For all of Underwater Love's quirks and intentional goofiness, the film never steps over the line into farce for me. I'm sure that when REM commissioned a pink musical from Shinji Imaoka and hired Christopher Doyle to shoot the thing, I'm sure they had certain expectations. On paper, this movie looks like a goofy romp, on the screen, however, it is so much more. Imaoka and Doyle manage to transcend the material they are given and deliver a real movie, not a joke. I remain stunned, even after having seen the film twice, that it works on such a primal level when all indicators point to a comical failure. Underwater Love is magic.
The Disc:
Third Window's release of Underwater Love is pretty fantastic. The film was shot on a shoestring budget, and as a result the A/V quality isn't going to rival any of the big ballers out there, but the lo-fi sensibilities somehow add to the film's immediacy and undercut the fantastic nature of the subject matter in a very contrary way. It has almost a documentary feel in some instances, which provides just enough distance to let the film unfold without feeling staged at just the right times. The image on this DVD betrays the film's budget, however, it is never terribly unpleasant and represents the experience I had theatrically fairly well. The audio track, while nominally a 5.1 surround track is very front heavy as there isn't a whole lot of action, but it supports the dialogue well and really exploits the fantastic original score from Stereo Total beautifully.

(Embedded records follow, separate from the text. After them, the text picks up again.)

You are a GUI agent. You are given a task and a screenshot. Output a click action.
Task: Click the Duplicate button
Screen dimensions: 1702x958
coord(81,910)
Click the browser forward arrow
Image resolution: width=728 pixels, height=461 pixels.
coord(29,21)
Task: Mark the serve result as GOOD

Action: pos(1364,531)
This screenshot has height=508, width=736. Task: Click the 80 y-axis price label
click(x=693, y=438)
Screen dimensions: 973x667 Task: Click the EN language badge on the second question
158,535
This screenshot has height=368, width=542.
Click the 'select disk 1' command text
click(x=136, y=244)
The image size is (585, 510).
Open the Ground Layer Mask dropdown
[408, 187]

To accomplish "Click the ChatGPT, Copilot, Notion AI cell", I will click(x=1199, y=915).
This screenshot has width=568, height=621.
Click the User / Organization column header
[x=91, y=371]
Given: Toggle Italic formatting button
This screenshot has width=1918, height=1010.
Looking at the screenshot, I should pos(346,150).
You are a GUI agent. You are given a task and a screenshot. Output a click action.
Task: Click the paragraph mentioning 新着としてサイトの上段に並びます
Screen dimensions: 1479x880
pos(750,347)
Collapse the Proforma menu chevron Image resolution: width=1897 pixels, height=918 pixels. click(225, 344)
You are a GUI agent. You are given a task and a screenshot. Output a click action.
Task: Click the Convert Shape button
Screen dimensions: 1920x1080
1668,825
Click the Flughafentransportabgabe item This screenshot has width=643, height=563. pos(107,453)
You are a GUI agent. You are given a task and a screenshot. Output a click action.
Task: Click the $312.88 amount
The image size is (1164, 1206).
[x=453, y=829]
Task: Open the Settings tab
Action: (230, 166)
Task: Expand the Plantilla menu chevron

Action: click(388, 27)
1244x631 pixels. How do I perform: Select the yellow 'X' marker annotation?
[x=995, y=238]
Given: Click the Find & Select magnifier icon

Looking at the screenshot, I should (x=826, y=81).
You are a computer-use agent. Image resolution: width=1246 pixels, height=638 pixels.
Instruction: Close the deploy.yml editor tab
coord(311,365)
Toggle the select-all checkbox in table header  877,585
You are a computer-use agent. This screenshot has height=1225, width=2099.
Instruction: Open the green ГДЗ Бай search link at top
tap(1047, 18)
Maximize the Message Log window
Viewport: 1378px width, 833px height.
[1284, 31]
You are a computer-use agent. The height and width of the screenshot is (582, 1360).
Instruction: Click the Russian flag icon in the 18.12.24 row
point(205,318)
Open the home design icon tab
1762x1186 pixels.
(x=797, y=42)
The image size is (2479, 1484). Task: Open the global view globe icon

This disc is also packed with more extra features than we are accustomed to seeing from Third Window except on their big releases, and the film is well served by them. There are three interviews with Christopher Doyle ranging from 8 to 25 minutes in length. These interviews provide an invaluable outsider's point of view of the film and it's intentions as he understood them. I really enjoyed listening to Doyle, who is someone who really has a wonderful grasp of film making from all angles. There is also a 15 minute interview with director Shinji Imaoka, who describes not only his approach to the material and his script and direction, but also gives a nice brief background on the nature on pink films in general. The main extras are rounded out by three "porcupine" shorts wherein Christopher Doyle set up three webcams to monitor the shooting of the film's first sex scene, and they give a very cool bird's eye view of the proceedings. In addition to these neat behind the scenes materials, there is also the wonderful first look trailer we premiered here at ScreenAnarchy, as well as trailers for other great Third Window titles. This limited edition also includes a CD of the amazing Stereo Total soundtrack, which has been spinning in my player since I got this screener.
I cannot say enough good things about Underwater Love, a film which will surely make a good case to appear on my year-end top ten list. Third Window Films is currently the only distributor with the balls to release this film, and they've done a wonderful job with the package. I highly recommend this set!